— Start Records provided —

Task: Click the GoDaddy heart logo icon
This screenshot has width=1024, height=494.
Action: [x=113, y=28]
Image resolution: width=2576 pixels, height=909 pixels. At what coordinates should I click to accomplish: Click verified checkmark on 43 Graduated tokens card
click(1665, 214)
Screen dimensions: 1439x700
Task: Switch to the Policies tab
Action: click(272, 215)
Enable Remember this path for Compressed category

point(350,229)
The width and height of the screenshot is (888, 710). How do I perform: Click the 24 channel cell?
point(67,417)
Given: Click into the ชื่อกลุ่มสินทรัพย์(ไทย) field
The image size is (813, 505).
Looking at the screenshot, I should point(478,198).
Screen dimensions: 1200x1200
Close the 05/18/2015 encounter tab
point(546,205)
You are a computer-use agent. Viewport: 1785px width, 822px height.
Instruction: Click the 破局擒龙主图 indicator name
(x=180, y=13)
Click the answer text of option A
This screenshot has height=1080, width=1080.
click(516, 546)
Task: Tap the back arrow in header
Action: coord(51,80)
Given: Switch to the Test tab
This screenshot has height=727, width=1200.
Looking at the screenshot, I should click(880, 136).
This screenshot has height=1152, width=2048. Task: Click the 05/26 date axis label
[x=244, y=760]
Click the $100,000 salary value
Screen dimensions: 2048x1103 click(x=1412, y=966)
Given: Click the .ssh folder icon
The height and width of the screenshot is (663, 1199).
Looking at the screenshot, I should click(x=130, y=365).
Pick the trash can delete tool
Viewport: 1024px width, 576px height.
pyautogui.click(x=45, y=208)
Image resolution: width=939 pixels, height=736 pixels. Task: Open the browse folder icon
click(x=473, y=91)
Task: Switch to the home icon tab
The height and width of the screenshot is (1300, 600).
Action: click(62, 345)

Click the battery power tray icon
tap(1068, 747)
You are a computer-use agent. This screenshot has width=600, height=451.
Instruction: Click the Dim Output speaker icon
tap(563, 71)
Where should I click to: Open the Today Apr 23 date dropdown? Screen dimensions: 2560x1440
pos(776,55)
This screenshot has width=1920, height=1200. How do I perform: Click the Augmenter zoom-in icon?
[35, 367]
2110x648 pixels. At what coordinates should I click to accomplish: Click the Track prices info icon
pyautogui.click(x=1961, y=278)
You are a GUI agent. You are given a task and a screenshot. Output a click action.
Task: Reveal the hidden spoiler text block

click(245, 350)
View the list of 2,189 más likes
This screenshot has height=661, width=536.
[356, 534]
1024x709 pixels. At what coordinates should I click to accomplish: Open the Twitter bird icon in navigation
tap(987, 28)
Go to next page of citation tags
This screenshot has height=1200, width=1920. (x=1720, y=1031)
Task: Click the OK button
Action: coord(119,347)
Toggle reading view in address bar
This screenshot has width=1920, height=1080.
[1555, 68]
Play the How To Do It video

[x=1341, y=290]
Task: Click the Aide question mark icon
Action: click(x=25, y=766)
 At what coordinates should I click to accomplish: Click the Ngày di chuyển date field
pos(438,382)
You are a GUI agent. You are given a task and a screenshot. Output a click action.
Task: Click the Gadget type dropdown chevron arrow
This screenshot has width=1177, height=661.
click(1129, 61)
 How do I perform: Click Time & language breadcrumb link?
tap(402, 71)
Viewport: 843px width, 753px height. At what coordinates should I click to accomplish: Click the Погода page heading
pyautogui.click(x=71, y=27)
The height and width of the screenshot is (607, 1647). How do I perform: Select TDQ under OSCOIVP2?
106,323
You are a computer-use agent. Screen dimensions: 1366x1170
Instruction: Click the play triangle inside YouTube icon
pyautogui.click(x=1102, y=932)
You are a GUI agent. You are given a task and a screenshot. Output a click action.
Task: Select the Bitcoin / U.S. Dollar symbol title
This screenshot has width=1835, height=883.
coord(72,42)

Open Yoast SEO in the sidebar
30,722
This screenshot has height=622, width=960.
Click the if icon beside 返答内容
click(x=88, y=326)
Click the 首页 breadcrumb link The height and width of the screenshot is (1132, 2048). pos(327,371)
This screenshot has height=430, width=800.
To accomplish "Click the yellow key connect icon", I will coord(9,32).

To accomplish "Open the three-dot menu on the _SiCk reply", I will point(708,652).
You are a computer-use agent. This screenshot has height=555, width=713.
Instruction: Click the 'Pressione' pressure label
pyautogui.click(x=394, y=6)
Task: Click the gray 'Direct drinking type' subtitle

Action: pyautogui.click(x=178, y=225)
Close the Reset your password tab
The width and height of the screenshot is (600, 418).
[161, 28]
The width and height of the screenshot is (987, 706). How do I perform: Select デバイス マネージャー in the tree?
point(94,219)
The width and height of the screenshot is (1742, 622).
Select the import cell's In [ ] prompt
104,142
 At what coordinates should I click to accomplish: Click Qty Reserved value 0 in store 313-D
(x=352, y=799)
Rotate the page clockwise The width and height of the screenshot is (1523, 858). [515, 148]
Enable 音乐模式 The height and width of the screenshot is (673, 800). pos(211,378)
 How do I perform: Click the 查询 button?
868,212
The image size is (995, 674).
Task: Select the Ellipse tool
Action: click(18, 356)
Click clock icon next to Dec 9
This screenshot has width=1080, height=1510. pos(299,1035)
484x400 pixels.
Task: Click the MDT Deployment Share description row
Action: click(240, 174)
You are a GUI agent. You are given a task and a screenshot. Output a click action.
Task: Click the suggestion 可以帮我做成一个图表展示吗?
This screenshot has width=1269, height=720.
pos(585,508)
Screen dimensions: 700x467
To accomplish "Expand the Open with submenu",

— End Records provided —

Copy the records word for word, from their first line through the line containing "point(67,417)", with that line included.

▸ Exercise answer
Task: Click the GoDaddy heart logo icon
This screenshot has width=1024, height=494.
Action: [x=113, y=28]
Image resolution: width=2576 pixels, height=909 pixels. At what coordinates should I click to accomplish: Click verified checkmark on 43 Graduated tokens card
click(1665, 214)
Screen dimensions: 1439x700
Task: Switch to the Policies tab
Action: click(272, 215)
Enable Remember this path for Compressed category

point(350,229)
The width and height of the screenshot is (888, 710). How do I perform: Click the 24 channel cell?
point(67,417)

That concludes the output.